Une loi pouvoir d'achat susceptible d'être modifiée
Le texte dévoilé ce jeudi 7 juillet pourrait être largement débattu dans les jours à venir au sein de l'hémicycle. Contrairement au précédent quinquennat, le gouvernement va devoir affronter une Assemblée nationale bien plus hostile. Même si le pouvoir d'achat est un sujet en apparence consensuel, les oppositions risquent de mettre des bâtons dans les roues de la majorité présidentielle largement affaiblie après les résultats des élections législatives.
En début de semaine, les députés membres de la Nouvelle union populaire écologique et sociale (Nupes) ont déjà fait leurs propositions sur le pouvoir d'achat avec un SMIC à 1.500 euros, un blocage des prix sur un panier de produits ou encore une taxation des profits de grandes entreprises comme Total, CMA CGM ou encore Engie. Les élus ont fait savoir qu'ils allaient déposer des amendements dans les jours à venir.
Dans le camp de la droite, l'une des principales propositions concerne le carburant à 1,5 euro mais cette mesure a été jugée coûteuse par le ministre de l'Economie Bruno Le Maire. "Il faudra évidemment que le gouvernement accepte d'envisager la question du financement de ces mesures" alors que "la situation de la dette française, aujourd'hui, est très grave", avait averti en début de semaine Olivier Marleix, patron des députés LR à l'Assemblée nationale.
Des revalorisations sous indexées
Derrière la montagne de milliards annoncés par le gouvernement, se cache en réalité une sous indexation par rapport à l'inflation des revalorisations des prestations sociales et des minima sociaux. Il se pourrait que cette apparente générosité ne suffise pas à compenser les hausses de prix subies par la population française et en particulier chez les plus modestes. Les pourcentages de revalorisations présentés dans le dossier de presse remis par les services de Matignon sont pour la plupart du temps inférieurs aux prévisions d'inflation des économistes bien souvent supérieures à 5% pour 2022.

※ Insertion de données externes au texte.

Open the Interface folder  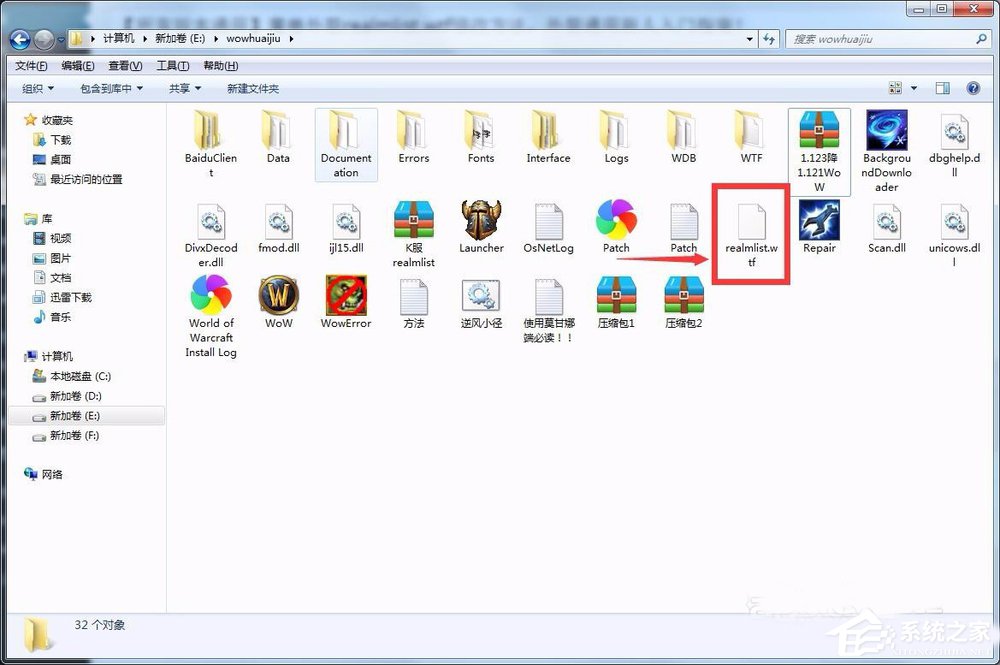548,135
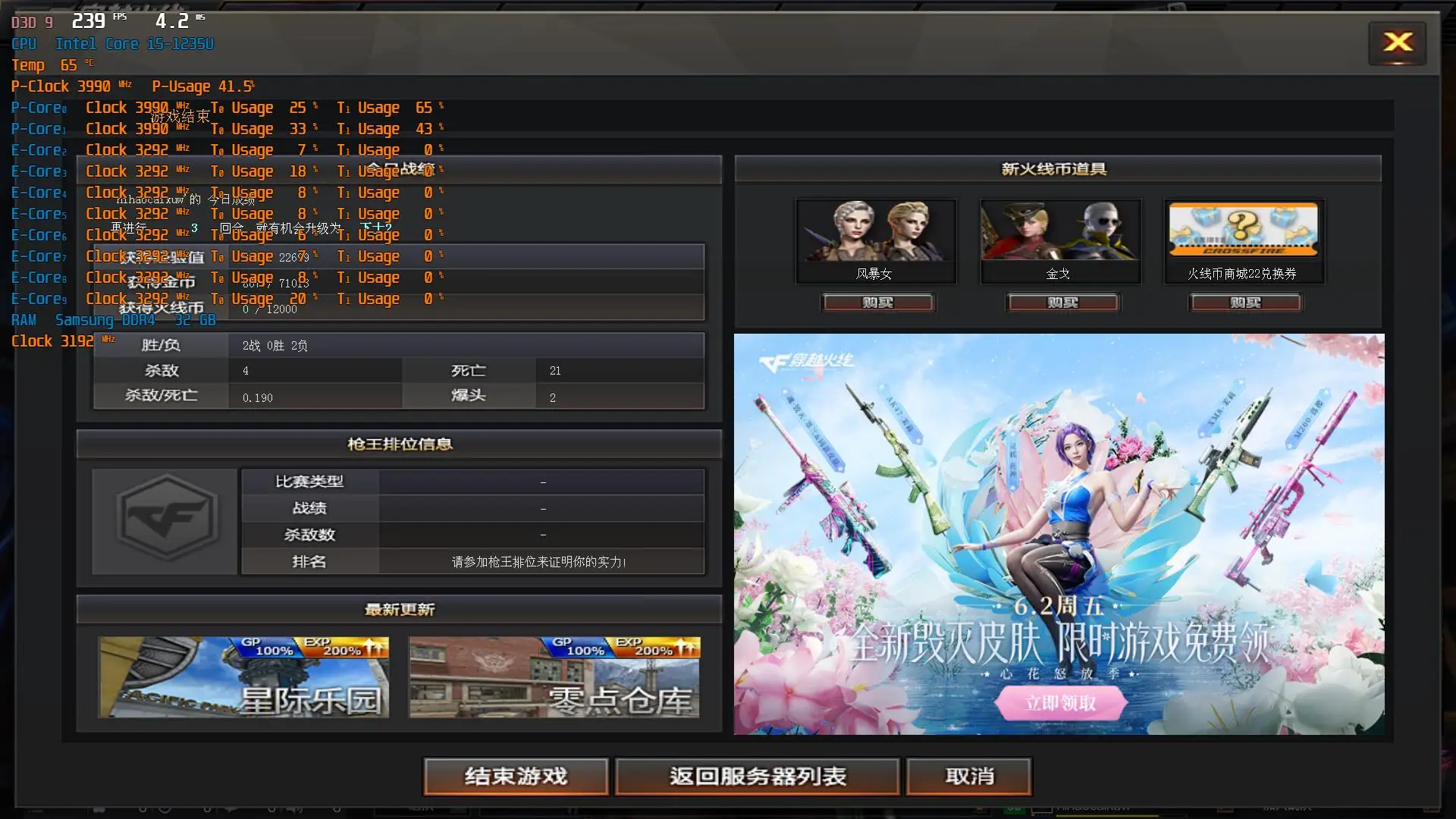The width and height of the screenshot is (1456, 819).
Task: Select the 取消 cancel option
Action: click(967, 776)
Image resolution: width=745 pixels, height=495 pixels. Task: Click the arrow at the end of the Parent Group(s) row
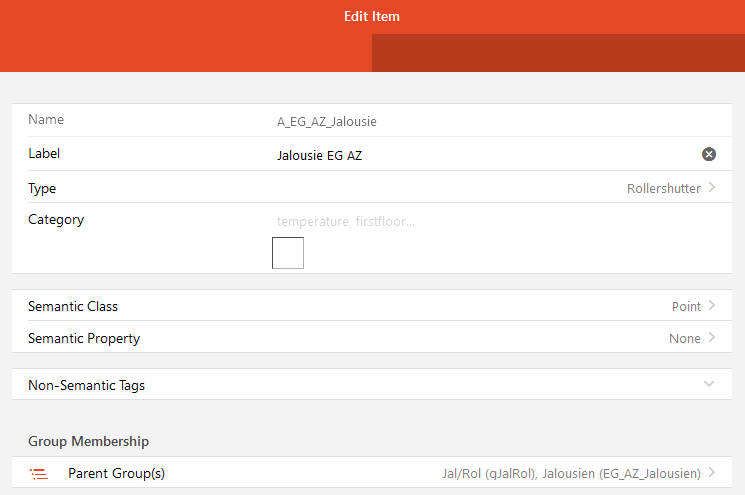[711, 473]
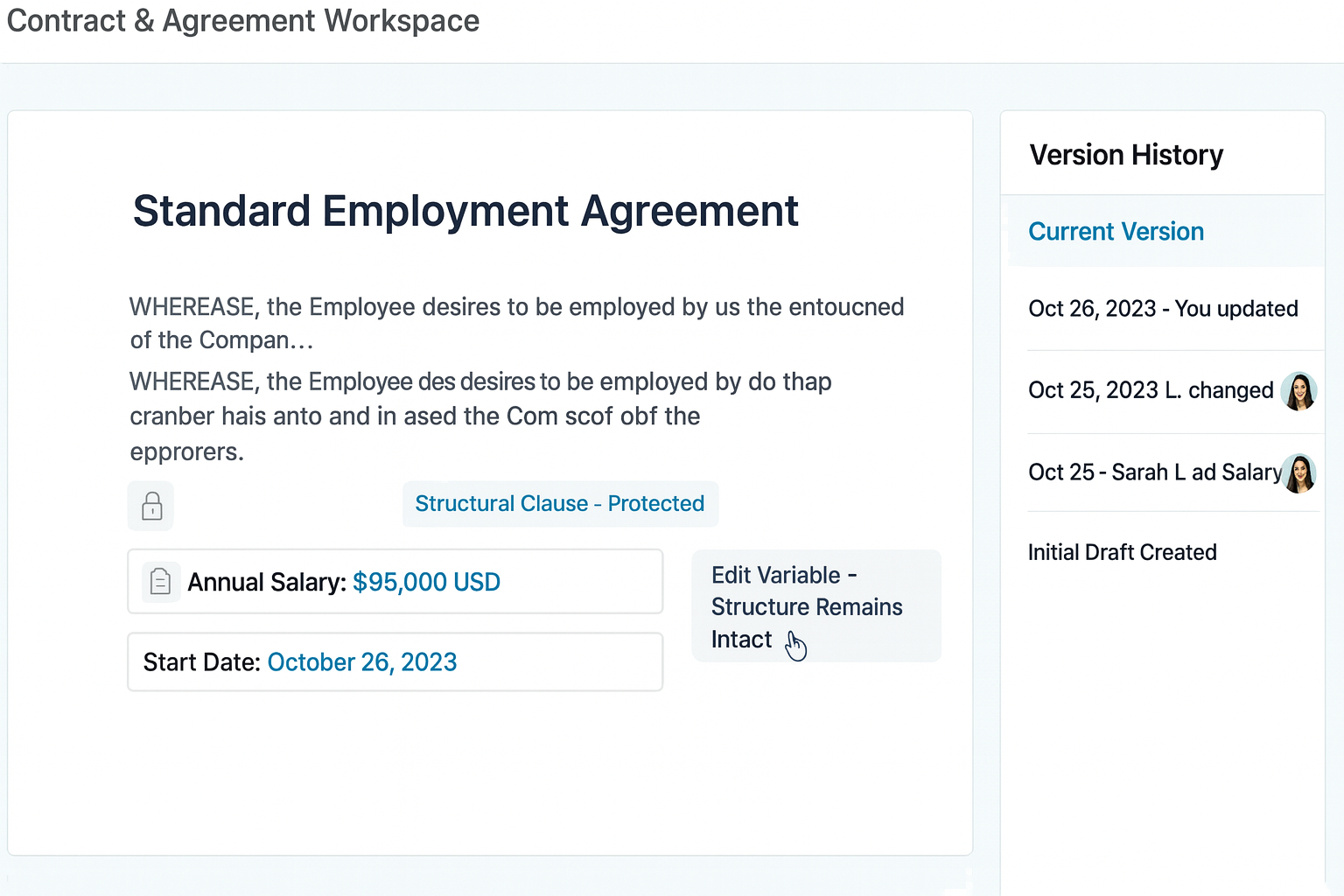This screenshot has height=896, width=1344.
Task: Open the 'Oct 26, 2023 - You updated' version
Action: [x=1162, y=309]
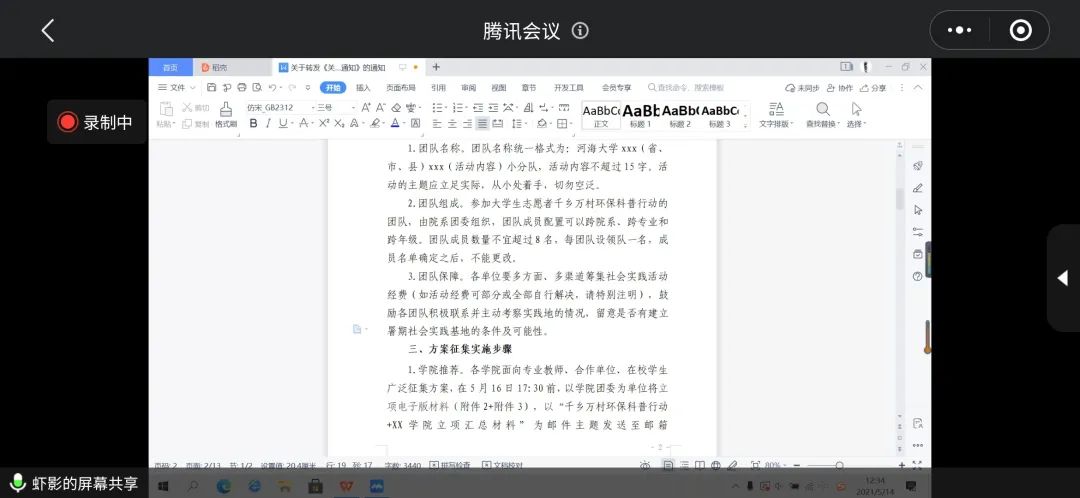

D'après le cabinet d'Elisabeth Borne, "le pouvoir d'achat des Français sera ainsi en légère hausse en 2022, en dépit d'un contexte fortement inflationniste, et à rebours des baisses de pouvoir d'achat connues dans les autres pays européens". Or, les économistes de l'Insee dans leur dernière note de conjoncture présentée il y a près de deux semaines tablent désormais sur un recul du pouvoir d'achat de 1% en 2022. Ce qui serait une première depuis de nombreuses années.
Enfin, même si les salariés au SMIC doivent bénéficier d'une indexation de leurs salaires sur l'inflation, de nombreux minima dans certaines branches sont inférieurs au salaire minimum en France. Ce qui signifie qu'une partie de la population active en France a vu son revenu réel, c'est-à-dire en tenant de compte de l'inflation, dégringolé depuis le début de l'année.